Some lenders reduced their mortgage rates even further this morning, while others held firm. The net effect: Average rates are unchanged to modestly lower. Defying predictions of looming higher interest rates, home loan pricing remains near three-year lows.
A NerdWallet survey of mortgage lenders early today shows the daily change in average mortgage rates:
Mortgage Rates: June 8, 2016
(Change from 6/7)
30-year fixed: 3.74% APR (-0.02)
15-year fixed: 3.09% APR (NC)
5/1 ARM: 3.35% APR (-0.01)
While mortgage rates continue to be favorable for buyers, only 29% of Americans believe it is a good time to buy a house, according to a Fannie Mae national survey.

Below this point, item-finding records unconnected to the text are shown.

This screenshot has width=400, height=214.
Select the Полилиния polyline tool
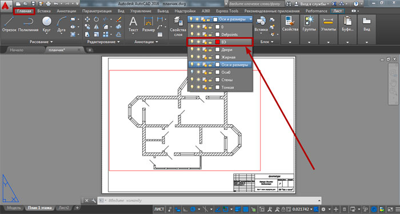pyautogui.click(x=28, y=24)
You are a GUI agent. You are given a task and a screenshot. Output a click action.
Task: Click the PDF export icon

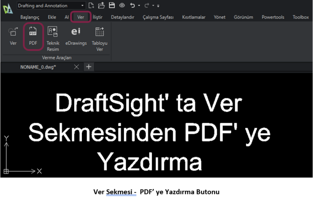(33, 33)
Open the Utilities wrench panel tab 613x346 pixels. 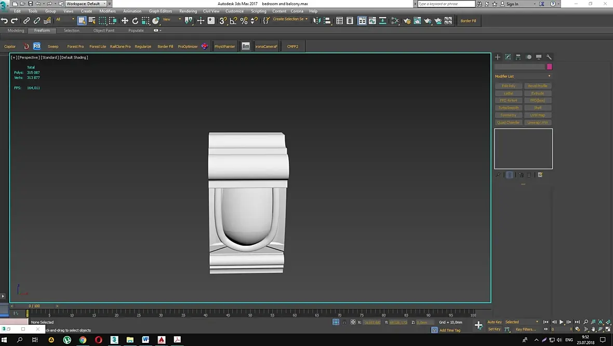point(549,57)
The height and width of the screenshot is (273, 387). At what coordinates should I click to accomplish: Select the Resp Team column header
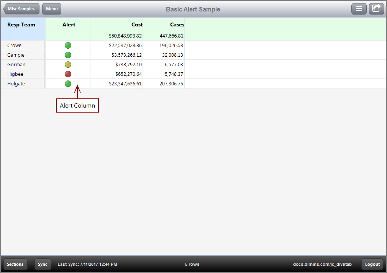[21, 25]
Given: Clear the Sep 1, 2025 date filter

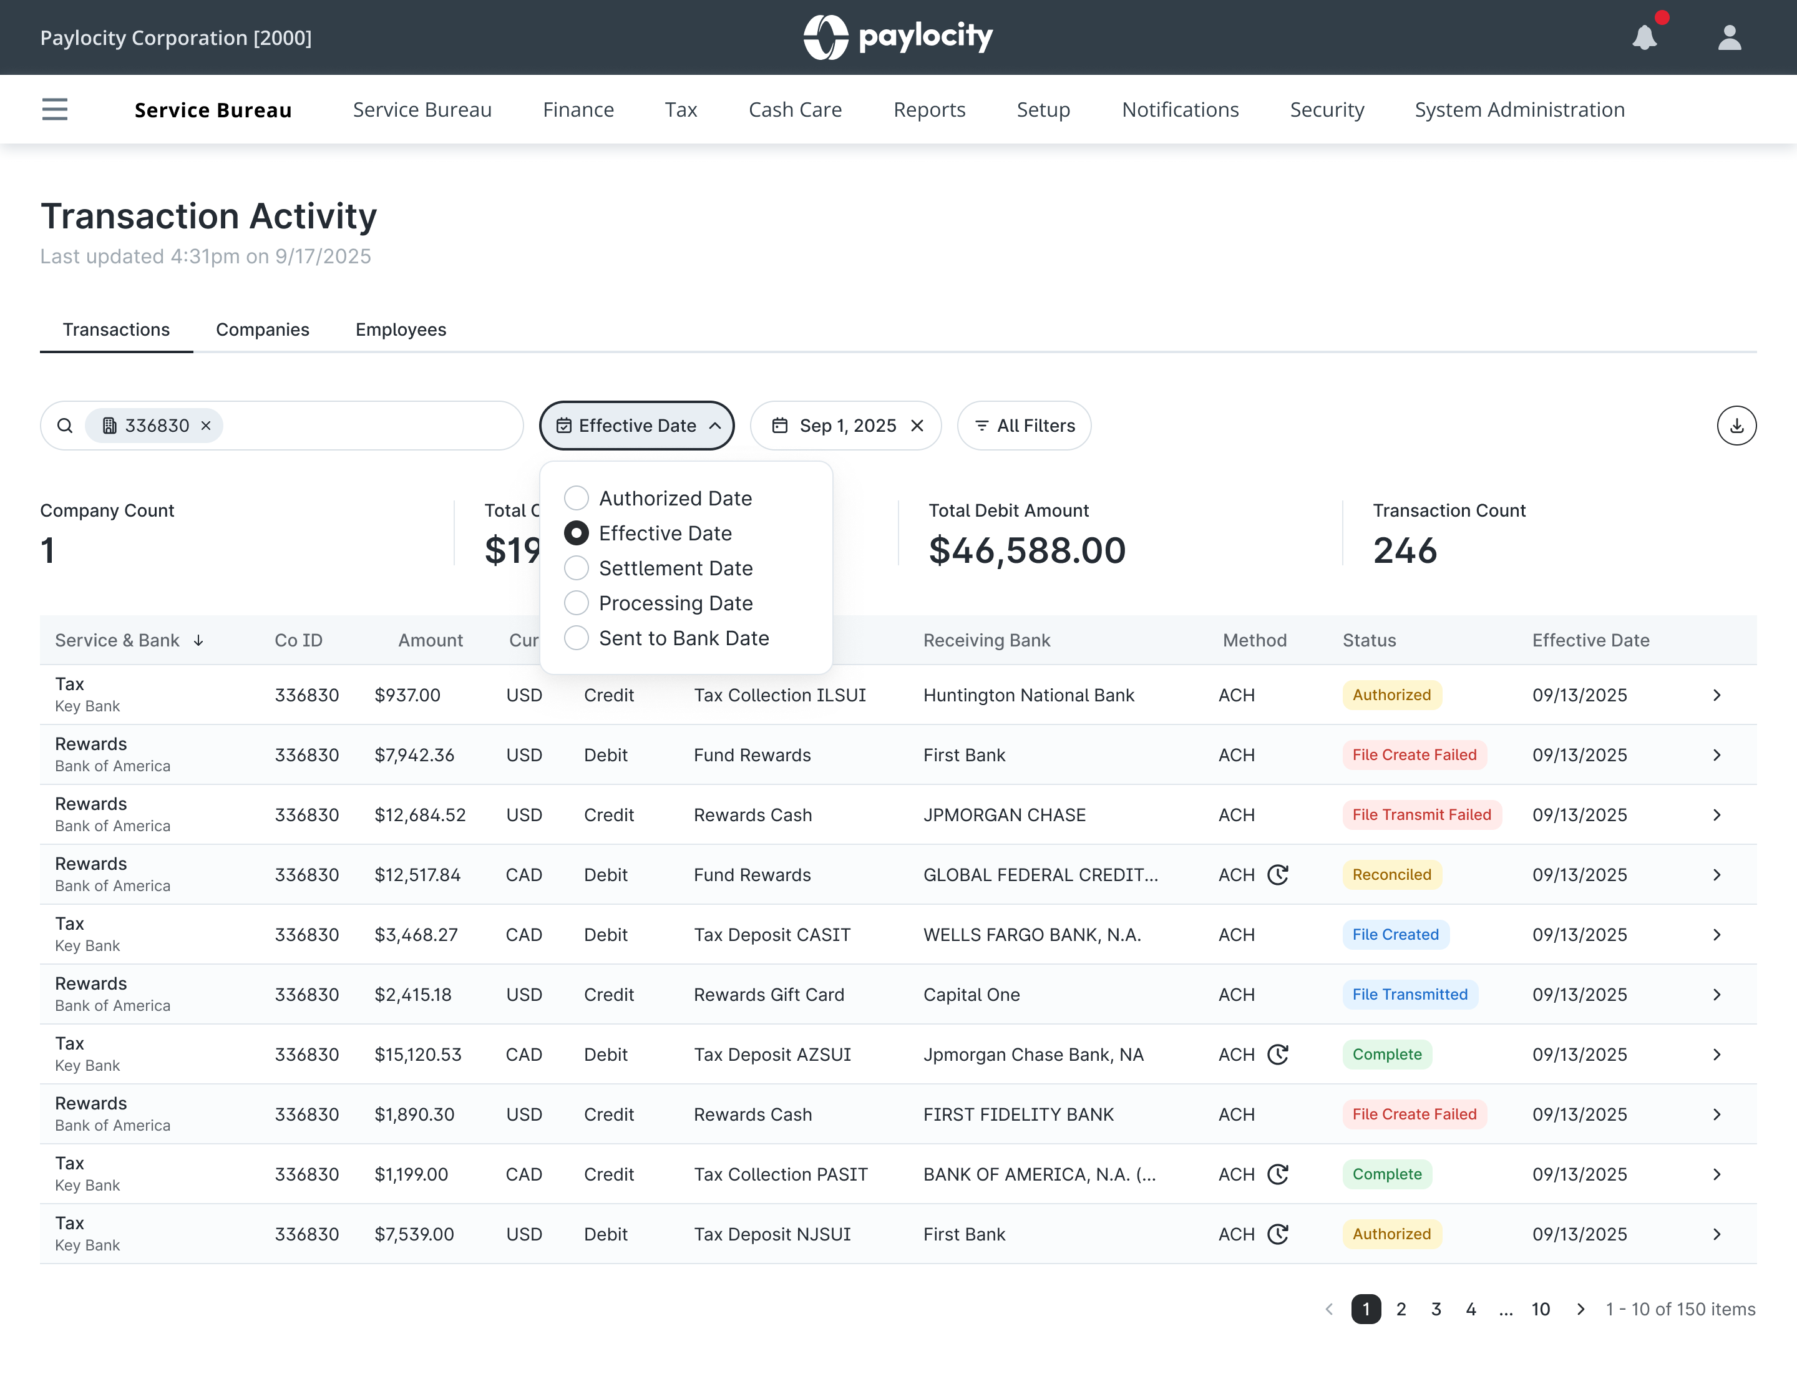Looking at the screenshot, I should (x=917, y=425).
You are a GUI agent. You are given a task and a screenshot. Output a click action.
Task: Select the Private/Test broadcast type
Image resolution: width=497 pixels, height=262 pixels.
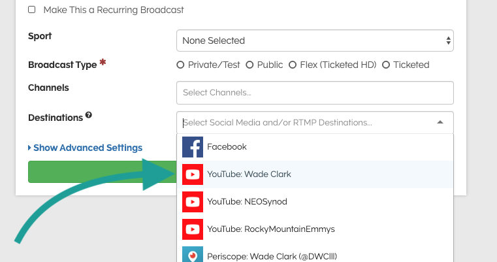click(180, 65)
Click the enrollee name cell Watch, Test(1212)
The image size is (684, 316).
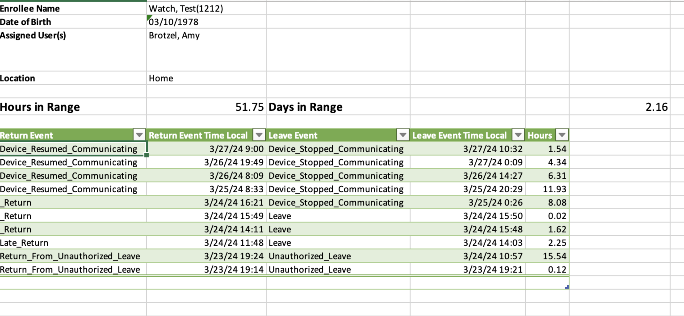tap(206, 8)
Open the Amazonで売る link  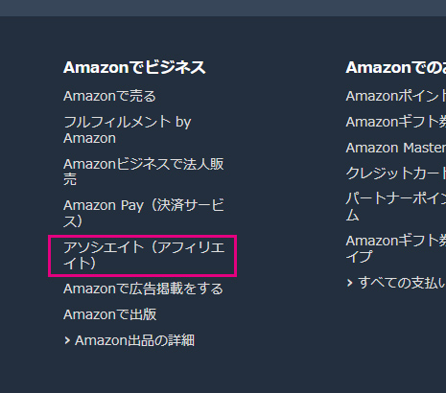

“Continued home price appreciation has been squeezing housing affordability, driving a two-year downward trend in the share of consumers who think it’s a good time to buy a home,” said Doug Duncan, senior vice president and chief economist at Fannie Mae.
However, more than half (52%) of those surveyed believe it is a good time to sell a home.
Lock or float your mortgage rate?
In spite of the recent weak employment report, Duncan believes mortgage rates will remain low through the end of the year. Fannie Mae’s forecast is for 30-year fixed-rate mortgages to finish 2016 at 3.7%.
Of course, any decision to lock a mortgage rate should be based on a borrower’s risk tolerance and short- and long-term goals.
NerdWallet daily mortgage rates are an average of the lowest published APR for each loan term offered by a sampling of major national lenders. Annual percentage rate quotes reflect an interest rate plus points, fees and other expenses, providing a more accurate view of the costs a borrower might pay.